Les jeunes sont les premiers à passer des heures sur les réseaux sociaux. Dans son livre, Guillaume Pitron regrette qu’ils se battent à coups de hashtags sans prendre conscience de l’impact du numérique sur notre environnement. “Les jeunes de la génération Greta, qui ont entre 13, 14, 15 ans, 20 et 25 ans, sont extrêmement soucieux et sensibles à la question environnementale et à des formes de pollution qui sont les pollutions que leur laissent les générations précédentes. La pollution due au transport en avion, la pollution plastique, la consommation de viande qui génère du méthane et ainsi de suite“, rappelle-t-il. “Et en même temps cette génération, votre génération peut-être, n’a pas forcément conscience de toute cette pollution numérique qu’elle produit en utilisant des outils numériques, en consommant et en produisant des données“, regrette l’auteur.

Comment agir simplement ?

Pour Guillaume Pitron, “nous sommes responsables de ce phénomène et nous devons agir“. “Nous pouvons agir pour rendre le monde meilleur, pour faire baisser la pollution numérique”, s’enthousiasme-t-il.

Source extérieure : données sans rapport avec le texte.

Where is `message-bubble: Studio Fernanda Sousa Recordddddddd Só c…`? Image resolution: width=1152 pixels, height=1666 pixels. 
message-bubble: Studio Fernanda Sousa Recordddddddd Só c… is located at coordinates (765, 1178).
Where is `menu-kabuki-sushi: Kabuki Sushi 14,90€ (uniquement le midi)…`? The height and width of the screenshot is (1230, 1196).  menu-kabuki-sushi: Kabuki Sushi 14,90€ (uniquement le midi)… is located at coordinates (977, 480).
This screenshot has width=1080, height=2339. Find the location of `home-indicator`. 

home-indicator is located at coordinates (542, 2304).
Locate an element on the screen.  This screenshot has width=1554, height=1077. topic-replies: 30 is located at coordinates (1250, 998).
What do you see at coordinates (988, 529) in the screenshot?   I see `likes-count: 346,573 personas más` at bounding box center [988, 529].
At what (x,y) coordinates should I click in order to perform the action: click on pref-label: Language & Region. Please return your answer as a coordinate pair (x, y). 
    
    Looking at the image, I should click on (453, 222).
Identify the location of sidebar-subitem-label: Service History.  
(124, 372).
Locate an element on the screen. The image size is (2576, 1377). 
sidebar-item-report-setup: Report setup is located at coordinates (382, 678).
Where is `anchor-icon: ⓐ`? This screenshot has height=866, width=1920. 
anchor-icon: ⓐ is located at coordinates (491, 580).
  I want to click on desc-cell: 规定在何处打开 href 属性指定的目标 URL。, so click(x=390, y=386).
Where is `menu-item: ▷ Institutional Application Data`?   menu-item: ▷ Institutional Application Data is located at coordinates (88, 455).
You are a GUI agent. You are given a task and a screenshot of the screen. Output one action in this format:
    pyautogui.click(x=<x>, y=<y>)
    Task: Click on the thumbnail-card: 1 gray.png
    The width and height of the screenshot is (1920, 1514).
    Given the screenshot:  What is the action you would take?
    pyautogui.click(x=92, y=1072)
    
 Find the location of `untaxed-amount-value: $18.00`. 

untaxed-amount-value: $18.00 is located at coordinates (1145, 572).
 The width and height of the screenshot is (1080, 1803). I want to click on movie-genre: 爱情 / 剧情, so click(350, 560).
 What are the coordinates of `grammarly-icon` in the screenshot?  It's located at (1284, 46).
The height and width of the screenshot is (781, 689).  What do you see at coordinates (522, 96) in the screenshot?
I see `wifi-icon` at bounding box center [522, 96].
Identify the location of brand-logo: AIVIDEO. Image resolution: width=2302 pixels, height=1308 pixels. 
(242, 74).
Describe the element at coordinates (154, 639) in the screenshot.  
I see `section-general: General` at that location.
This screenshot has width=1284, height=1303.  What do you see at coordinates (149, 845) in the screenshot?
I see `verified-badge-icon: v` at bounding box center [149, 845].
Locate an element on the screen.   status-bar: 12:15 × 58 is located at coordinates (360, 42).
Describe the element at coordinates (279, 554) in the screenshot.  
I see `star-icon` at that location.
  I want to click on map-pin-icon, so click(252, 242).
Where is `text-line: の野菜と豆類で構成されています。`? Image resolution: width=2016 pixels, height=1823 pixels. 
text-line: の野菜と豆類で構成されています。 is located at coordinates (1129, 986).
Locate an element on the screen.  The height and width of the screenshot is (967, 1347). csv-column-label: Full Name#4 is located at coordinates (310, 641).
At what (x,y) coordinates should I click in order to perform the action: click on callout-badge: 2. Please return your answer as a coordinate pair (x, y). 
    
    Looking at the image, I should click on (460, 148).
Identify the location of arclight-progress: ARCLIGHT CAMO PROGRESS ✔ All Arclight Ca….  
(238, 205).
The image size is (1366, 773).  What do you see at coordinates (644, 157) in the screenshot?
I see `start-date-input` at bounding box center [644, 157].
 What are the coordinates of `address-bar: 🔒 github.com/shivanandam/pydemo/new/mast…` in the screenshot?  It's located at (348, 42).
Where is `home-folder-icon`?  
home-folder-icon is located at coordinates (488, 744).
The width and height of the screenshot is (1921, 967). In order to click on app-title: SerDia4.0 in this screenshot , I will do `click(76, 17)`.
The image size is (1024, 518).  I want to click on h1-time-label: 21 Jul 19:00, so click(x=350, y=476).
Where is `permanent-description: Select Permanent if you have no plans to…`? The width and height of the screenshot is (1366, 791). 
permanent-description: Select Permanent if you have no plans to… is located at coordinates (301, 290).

Pour prendre conscience de cette pollution, il faut pouvoir la formaliser et connaître quelques chiffres “Il faut commencer à agir en utilisant moins de téléphones portables, en conservant le plus longtemps possible son téléphone portable. Il faut aussi commencer à réfléchir à la meilleure manière de consommer les données, de produire des données en connaissance de cause” explique Guillaume Pitron. “On peut agir de façon très concrète et très efficace en allongeant la durée de vie de nos produits numériques. En fait, le principal défi, c’est de conserver son téléphone portable plus longtemps, de ne pas en changer en permanence, de le réparer quand on peut l’acheter d’occasion et de le revendre d’occasion“, dit-il. Des petits gestes qui peuvent avoir des répercussions importantes pour l’environnement.